::: Exercise data :::
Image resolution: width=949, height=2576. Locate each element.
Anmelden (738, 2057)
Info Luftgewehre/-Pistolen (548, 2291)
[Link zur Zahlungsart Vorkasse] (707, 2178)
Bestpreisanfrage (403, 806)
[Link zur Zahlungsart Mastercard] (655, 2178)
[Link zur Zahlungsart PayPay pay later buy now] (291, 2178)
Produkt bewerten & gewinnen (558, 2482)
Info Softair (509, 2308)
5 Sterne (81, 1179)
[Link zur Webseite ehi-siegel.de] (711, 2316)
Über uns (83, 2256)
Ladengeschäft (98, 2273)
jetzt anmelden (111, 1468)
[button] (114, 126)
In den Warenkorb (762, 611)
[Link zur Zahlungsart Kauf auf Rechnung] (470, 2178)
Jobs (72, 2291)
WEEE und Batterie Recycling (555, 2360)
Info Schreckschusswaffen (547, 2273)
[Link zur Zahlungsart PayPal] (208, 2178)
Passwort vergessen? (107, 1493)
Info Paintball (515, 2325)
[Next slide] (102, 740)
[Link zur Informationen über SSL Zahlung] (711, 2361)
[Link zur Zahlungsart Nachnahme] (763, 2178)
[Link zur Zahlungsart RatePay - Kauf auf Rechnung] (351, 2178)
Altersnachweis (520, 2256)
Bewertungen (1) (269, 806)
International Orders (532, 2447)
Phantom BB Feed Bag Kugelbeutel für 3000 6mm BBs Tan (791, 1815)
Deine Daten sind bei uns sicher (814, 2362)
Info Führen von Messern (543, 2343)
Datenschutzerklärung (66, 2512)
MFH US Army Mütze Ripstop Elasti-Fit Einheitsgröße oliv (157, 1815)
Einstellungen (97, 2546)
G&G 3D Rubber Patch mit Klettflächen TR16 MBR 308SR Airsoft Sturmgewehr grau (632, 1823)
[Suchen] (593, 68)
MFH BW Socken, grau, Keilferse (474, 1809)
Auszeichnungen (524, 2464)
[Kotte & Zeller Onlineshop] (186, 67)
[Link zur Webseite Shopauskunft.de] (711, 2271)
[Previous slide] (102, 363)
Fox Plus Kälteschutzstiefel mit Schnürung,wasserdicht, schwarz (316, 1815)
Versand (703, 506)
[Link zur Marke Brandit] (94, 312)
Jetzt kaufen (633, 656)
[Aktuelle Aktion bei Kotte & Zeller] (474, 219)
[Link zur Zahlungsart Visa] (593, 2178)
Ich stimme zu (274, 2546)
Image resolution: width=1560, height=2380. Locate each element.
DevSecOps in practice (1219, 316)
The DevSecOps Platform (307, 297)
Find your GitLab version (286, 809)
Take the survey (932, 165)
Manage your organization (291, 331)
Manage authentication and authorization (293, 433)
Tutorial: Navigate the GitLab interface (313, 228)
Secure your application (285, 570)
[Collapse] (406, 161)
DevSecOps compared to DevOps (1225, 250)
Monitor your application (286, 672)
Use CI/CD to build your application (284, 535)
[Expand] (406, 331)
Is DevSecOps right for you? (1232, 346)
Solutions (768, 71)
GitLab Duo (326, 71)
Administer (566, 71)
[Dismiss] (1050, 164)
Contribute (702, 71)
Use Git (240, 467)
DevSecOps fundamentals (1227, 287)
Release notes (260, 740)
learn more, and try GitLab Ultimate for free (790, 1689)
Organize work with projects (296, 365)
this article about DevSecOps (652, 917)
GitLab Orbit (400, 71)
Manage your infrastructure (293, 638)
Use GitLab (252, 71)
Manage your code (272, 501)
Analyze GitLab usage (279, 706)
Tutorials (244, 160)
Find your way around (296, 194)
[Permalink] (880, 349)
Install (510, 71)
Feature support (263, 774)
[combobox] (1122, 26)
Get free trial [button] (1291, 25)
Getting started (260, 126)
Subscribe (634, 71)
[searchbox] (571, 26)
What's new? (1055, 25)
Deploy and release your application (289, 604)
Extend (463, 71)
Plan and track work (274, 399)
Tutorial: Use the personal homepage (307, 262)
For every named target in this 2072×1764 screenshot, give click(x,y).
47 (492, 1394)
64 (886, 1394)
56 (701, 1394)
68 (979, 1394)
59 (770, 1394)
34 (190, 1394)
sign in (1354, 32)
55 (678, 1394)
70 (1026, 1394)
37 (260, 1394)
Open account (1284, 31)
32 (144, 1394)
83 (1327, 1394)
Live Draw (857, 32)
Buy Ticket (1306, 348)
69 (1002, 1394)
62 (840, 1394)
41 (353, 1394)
:::
-- Task item --
What you give back should be exactly the lines of the data above from the line with "Find your GitLab version (286, 809)" through the line with "Manage your code (272, 501)", both of those included, and nothing more.

-- The completed task --
Find your GitLab version (286, 809)
Take the survey (932, 165)
Manage your organization (291, 331)
Manage authentication and authorization (293, 433)
Tutorial: Navigate the GitLab interface (313, 228)
Secure your application (285, 570)
[Collapse] (406, 161)
DevSecOps compared to DevOps (1225, 250)
Monitor your application (286, 672)
Use CI/CD to build your application (284, 535)
[Expand] (406, 331)
Is DevSecOps right for you? (1232, 346)
Solutions (768, 71)
GitLab Duo (326, 71)
Administer (566, 71)
[Dismiss] (1050, 164)
Contribute (702, 71)
Use Git (240, 467)
DevSecOps fundamentals (1227, 287)
Release notes (260, 740)
learn more, and try GitLab Ultimate for free (790, 1689)
Organize work with projects (296, 365)
this article about DevSecOps (652, 917)
GitLab Orbit (400, 71)
Manage your infrastructure (293, 638)
Use GitLab (252, 71)
Manage your code (272, 501)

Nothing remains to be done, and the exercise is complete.